Exercise objective
Return, from the listing below, every line that includes "Given".

↓

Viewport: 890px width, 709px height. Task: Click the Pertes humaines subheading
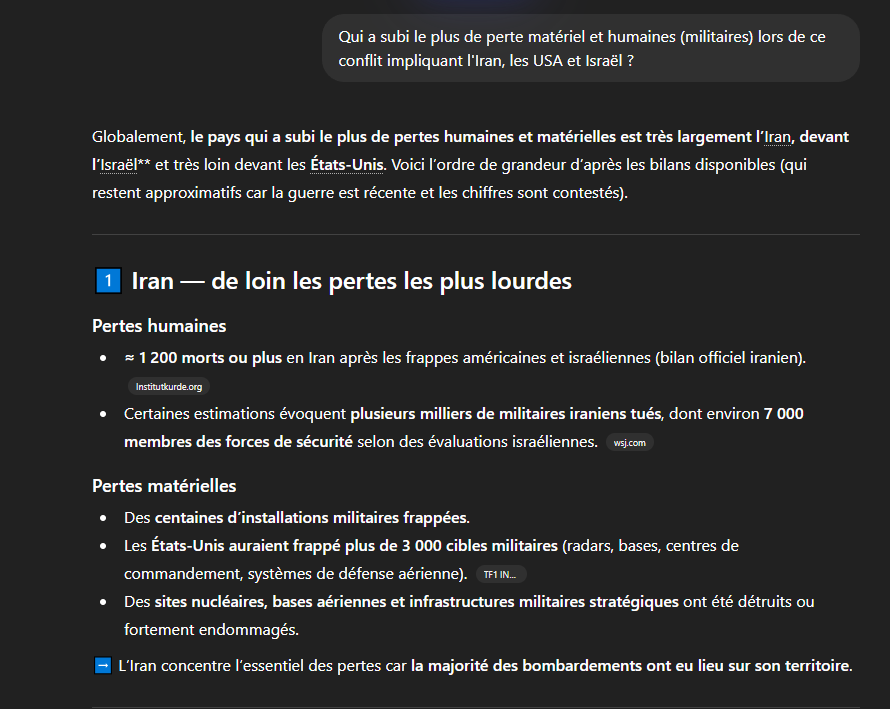(x=159, y=326)
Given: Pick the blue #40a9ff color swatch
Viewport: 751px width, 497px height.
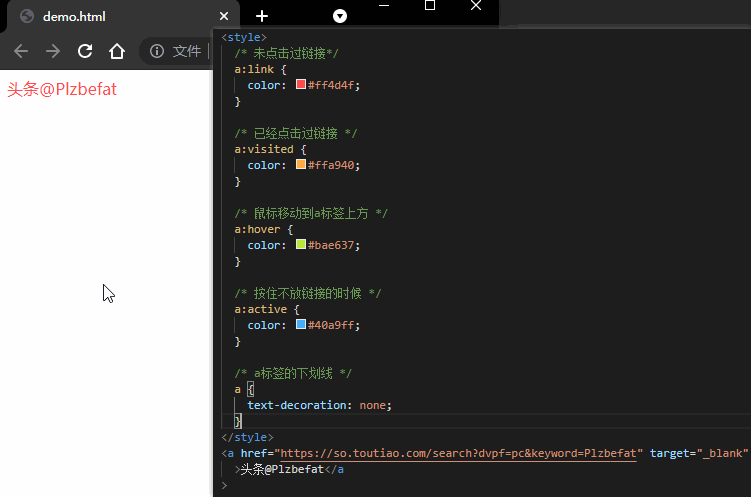Looking at the screenshot, I should tap(300, 325).
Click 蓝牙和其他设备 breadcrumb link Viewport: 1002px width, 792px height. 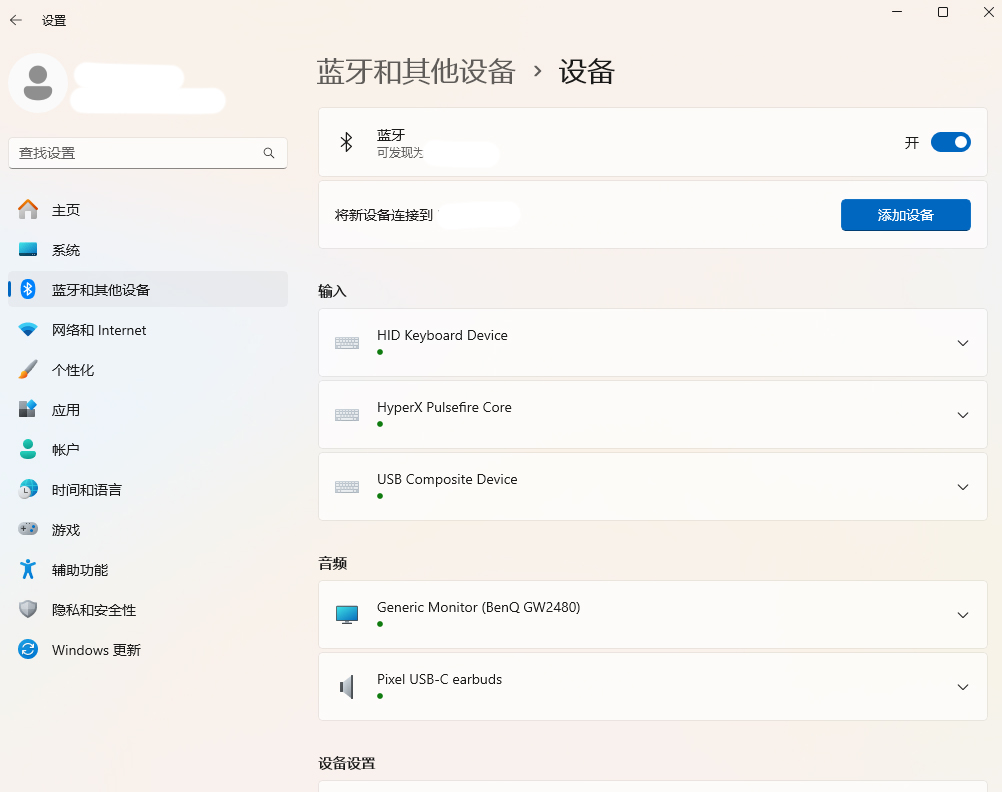point(416,72)
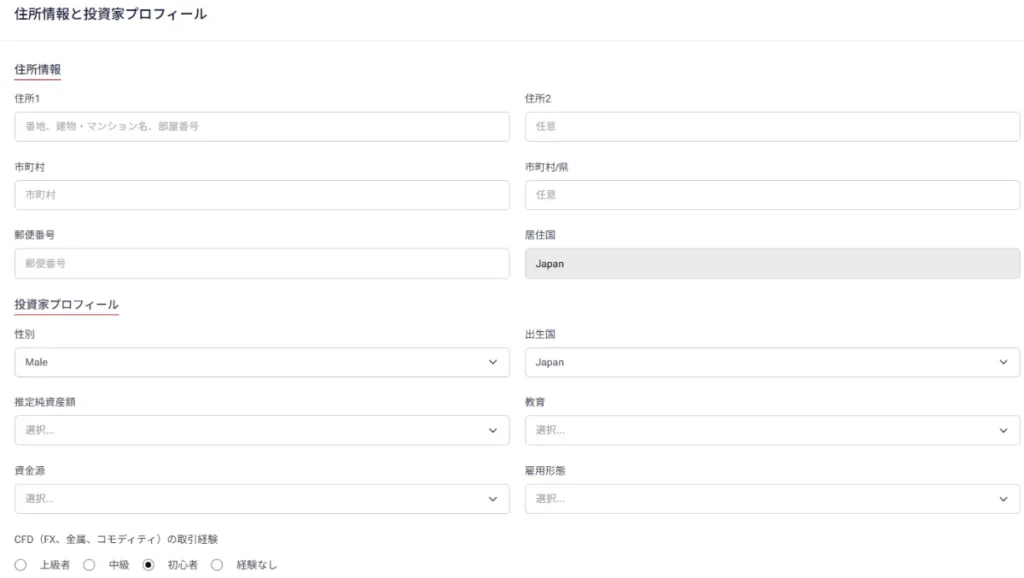Screen dimensions: 1024x578
Task: Click the disabled 居住国 field showing Japan
Action: click(772, 263)
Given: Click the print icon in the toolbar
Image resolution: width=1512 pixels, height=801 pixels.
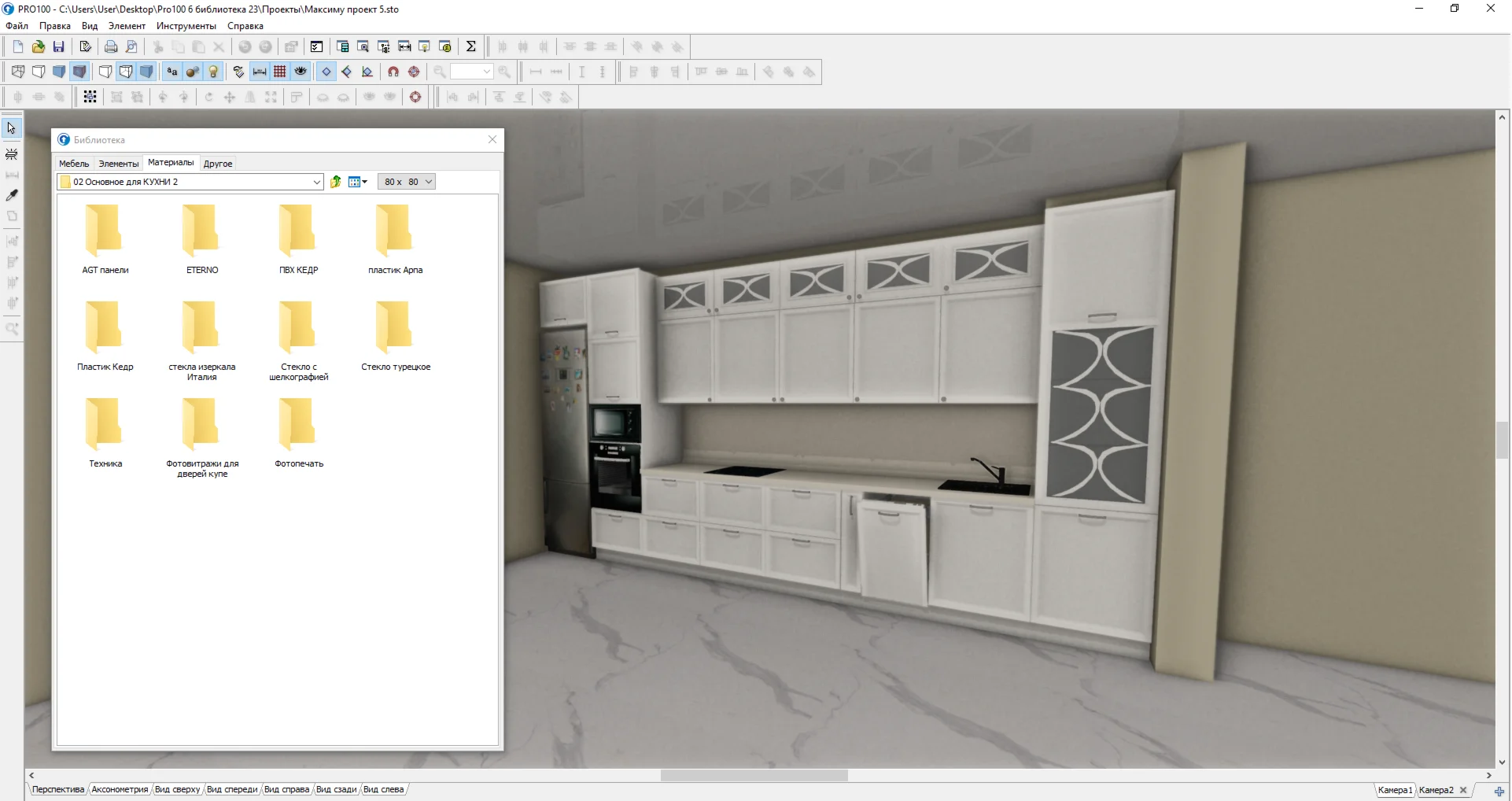Looking at the screenshot, I should click(111, 46).
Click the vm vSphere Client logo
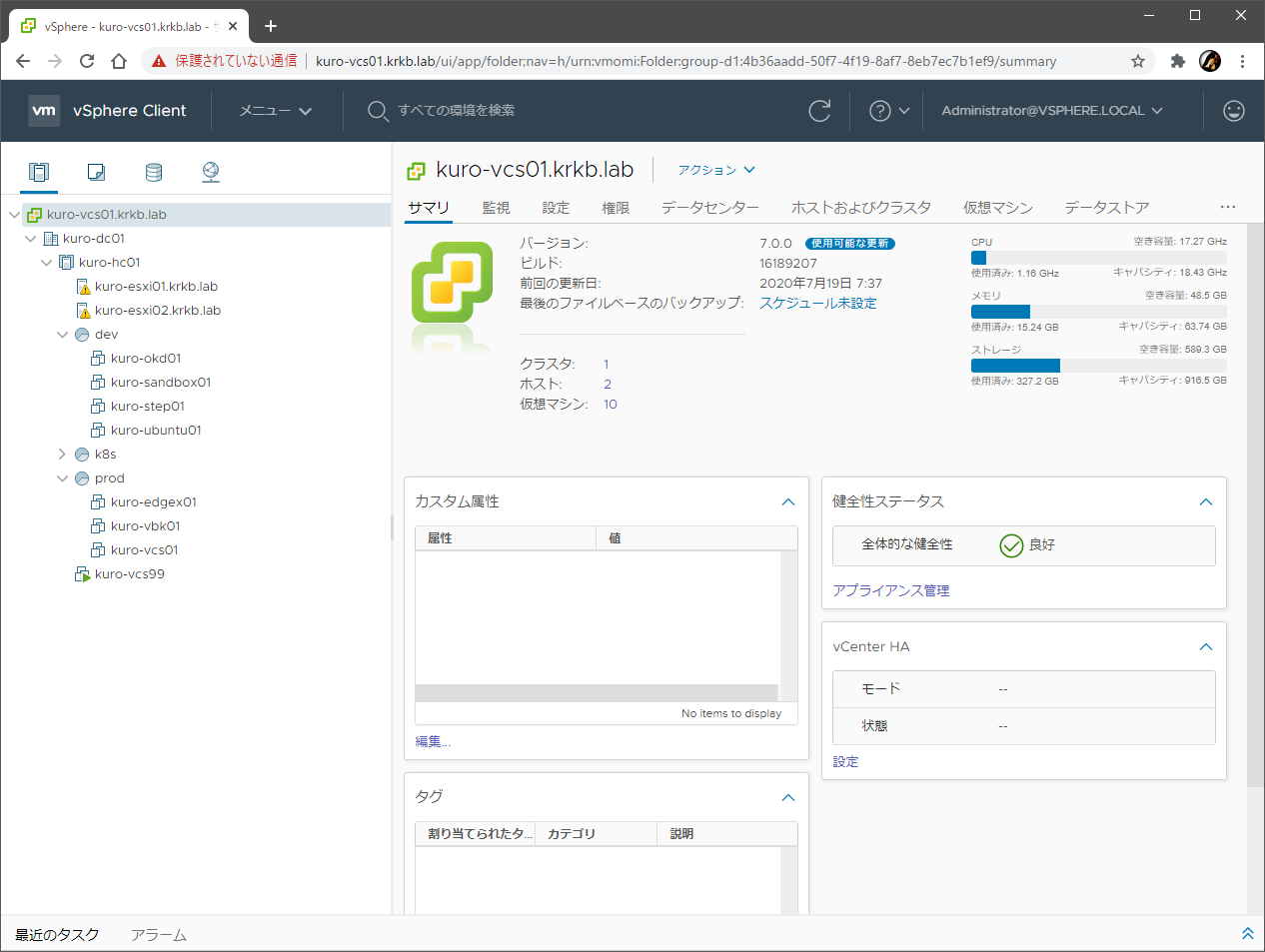Viewport: 1265px width, 952px height. [x=44, y=111]
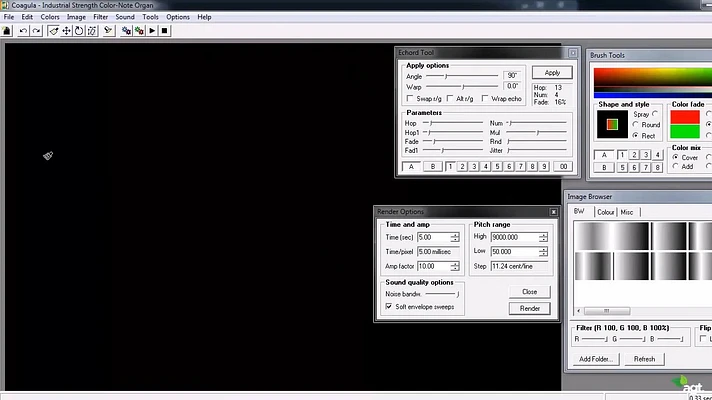Viewport: 712px width, 400px height.
Task: Increase Time (sec) with spinner arrows
Action: click(455, 235)
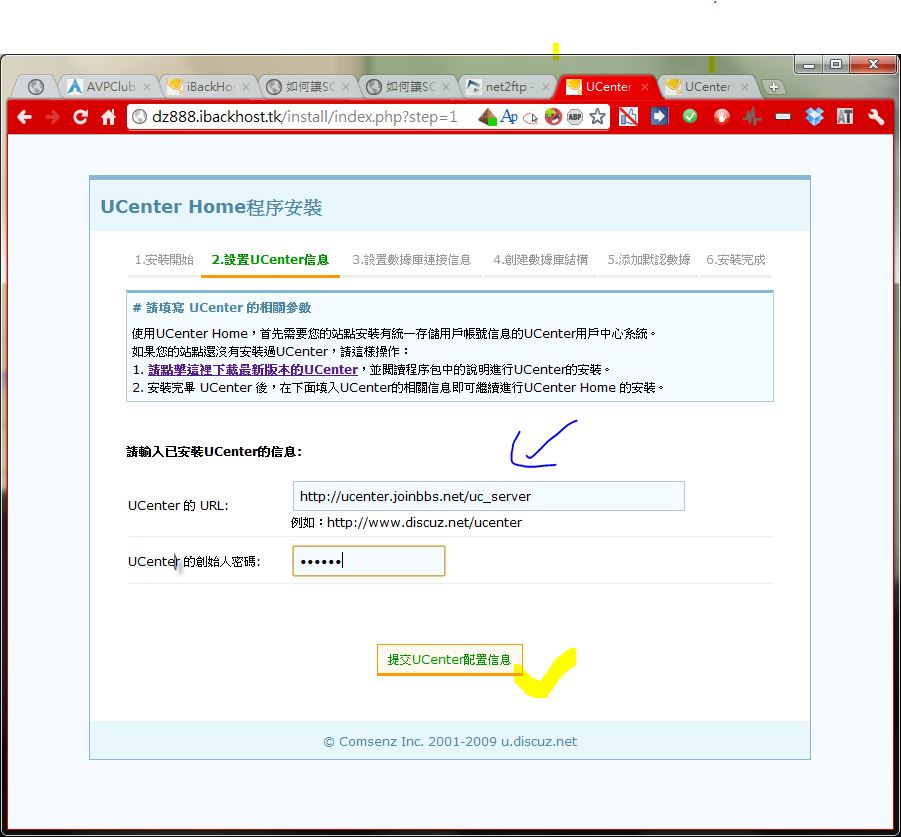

↑

Solution to this task
Given: Pick the blue #40a9ff color swatch
Given: Click the print icon in the toolbar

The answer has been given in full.